§ **EXERCISE DESCRIPTION**
From the first line of the material below to the line containing "The height and", repeat every line exactly and add nothing.

§ **GIVEN RECORDS**

-- Opening Marker --

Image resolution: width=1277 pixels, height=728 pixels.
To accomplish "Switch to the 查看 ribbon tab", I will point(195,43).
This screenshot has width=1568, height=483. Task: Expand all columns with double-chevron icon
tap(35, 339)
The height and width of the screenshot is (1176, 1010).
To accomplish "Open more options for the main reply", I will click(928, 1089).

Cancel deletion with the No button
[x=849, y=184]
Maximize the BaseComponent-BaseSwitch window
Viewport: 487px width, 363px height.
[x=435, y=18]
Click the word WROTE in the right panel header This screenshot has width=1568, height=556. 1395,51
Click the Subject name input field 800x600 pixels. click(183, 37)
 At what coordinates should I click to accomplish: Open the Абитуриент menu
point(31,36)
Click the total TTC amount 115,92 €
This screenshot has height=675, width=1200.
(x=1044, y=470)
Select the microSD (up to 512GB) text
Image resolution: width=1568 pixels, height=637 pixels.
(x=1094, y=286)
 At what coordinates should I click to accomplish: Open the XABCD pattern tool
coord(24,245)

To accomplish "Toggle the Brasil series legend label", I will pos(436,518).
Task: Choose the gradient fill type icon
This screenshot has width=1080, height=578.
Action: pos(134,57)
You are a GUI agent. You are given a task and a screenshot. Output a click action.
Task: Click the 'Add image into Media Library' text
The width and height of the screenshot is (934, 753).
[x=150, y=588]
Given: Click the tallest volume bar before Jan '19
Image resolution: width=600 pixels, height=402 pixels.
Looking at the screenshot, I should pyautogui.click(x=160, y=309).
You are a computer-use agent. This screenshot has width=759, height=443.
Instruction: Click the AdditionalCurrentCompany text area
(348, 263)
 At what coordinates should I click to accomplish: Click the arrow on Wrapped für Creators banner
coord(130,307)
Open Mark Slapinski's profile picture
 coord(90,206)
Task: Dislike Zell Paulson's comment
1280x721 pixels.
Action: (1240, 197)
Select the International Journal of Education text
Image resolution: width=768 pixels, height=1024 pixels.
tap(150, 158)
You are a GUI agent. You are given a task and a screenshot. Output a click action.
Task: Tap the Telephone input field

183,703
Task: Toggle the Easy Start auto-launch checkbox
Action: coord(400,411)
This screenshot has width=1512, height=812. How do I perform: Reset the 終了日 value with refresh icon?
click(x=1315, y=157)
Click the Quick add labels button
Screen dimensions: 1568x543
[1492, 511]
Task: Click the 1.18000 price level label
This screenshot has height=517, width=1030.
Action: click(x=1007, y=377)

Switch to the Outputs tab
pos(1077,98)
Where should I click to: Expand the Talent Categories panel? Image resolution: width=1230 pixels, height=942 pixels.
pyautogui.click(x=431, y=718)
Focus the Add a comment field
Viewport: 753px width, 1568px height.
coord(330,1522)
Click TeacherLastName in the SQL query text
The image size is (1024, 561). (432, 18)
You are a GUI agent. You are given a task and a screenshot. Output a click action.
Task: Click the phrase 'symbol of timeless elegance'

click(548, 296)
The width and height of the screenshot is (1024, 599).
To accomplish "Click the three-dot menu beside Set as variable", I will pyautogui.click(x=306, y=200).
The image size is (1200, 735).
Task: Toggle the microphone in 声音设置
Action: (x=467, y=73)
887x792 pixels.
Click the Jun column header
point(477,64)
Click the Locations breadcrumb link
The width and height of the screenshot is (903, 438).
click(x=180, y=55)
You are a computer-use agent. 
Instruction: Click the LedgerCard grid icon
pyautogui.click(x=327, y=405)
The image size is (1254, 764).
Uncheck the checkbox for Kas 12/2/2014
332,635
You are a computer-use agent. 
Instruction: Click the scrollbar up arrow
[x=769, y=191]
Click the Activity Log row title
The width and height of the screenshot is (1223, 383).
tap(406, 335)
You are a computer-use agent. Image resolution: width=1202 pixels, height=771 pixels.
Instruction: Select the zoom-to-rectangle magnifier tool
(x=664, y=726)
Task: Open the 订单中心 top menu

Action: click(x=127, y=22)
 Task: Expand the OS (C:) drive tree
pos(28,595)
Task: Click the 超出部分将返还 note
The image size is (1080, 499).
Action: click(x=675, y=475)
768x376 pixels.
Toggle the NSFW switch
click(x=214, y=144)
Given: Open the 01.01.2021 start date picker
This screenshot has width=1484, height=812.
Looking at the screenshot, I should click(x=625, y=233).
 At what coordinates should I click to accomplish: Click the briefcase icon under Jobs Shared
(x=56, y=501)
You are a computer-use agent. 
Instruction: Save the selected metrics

-- Closing Marker --

§ **EXPECTED ANSWER**
Image resolution: width=1277 pixels, height=728 pixels.
To accomplish "Switch to the 查看 ribbon tab", I will point(195,43).
This screenshot has width=1568, height=483. Task: Expand all columns with double-chevron icon
tap(35, 339)
The height and width of the screenshot is (1176, 1010).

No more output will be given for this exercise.